Many, many entrants went with Wonderful Monds, because he is a minor-league baseball player. But, aha! The baseball player is Wonderful Terrific Monds III. His father, Wonderful Terrific Monds Jr., played a season with the Niners in 1978.

Actually, all the names were actual names of NFL players. Domenech correctly choose Earthwind Moreland as the answer, because Earthwind is not a former player—he just signed with the Jets after being released by Tampa Bay.

Otherwise, Fair Hooker was a WR for the old version of the Cleveland Browns (the Browns Release 1.0).

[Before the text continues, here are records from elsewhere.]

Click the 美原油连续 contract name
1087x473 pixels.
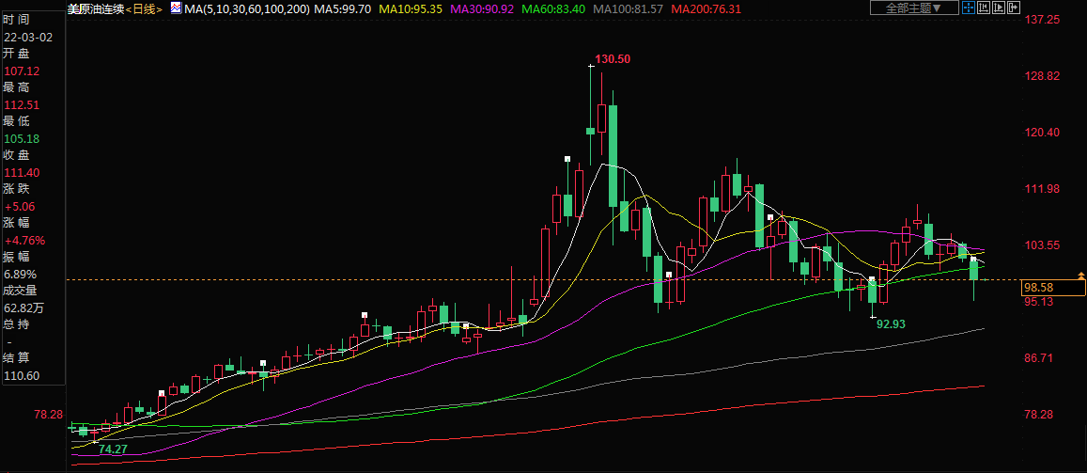point(96,8)
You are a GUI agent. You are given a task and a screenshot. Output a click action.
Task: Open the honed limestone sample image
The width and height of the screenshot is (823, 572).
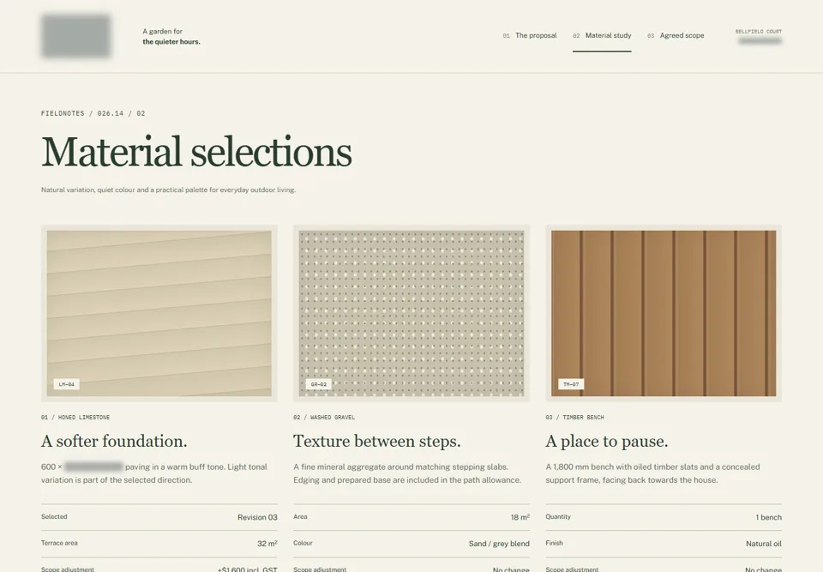[x=159, y=313]
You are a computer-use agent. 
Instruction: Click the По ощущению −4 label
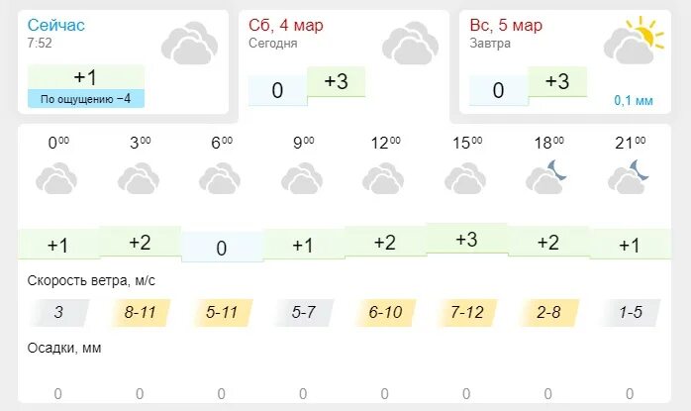(x=86, y=99)
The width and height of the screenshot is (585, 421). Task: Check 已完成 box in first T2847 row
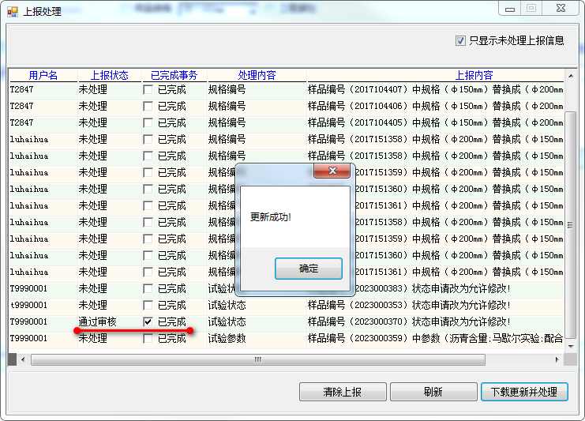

Sheepy Redeen plied his trade for the no-faceguards Minneapolis Marines in 1921. Vitamin Smith was a member of the 1951 championship Los Angeles Rams (the Norm van Brocklin team) and briefly held an NFL record for kick-return TDs.

Though the week’s challenge goes to Domenech, TMQ simply must reproduce the following entry from someone screen-named Dfos. Good Dfos fell into the Monds trap but otherwise gets a tip of TMQ’s nonexistent cap for composing his entry as a poem:

To pigskins did Sheepy aspire,
While the Bucs test young Earthwind in fire.
Fair Hooker’s gams
Helped swallow Vitamin’s Rams
But Monds never could quite get hired.

Now this week’s TMQ Trivia Challenge:

The sole player ever to get One for the Thumb was Charles Haley, who appeared in five Super Bowls and left with a ring each time. Cornelius Bennett also played in five of the big games, with the opposite result—no rings. In terms of total appearances, both these gentlemen are staring at the tail lights of the only player ever to perform in six Super Bowls. Who is he?

To enter, use “The Fray” and subject-line the reply, “Trivia Answer.” (In case of ties, first-read wins—but that’s not a rule since it’s not a contest.) If answering in verse, slug your posting, “Trivia Poem.”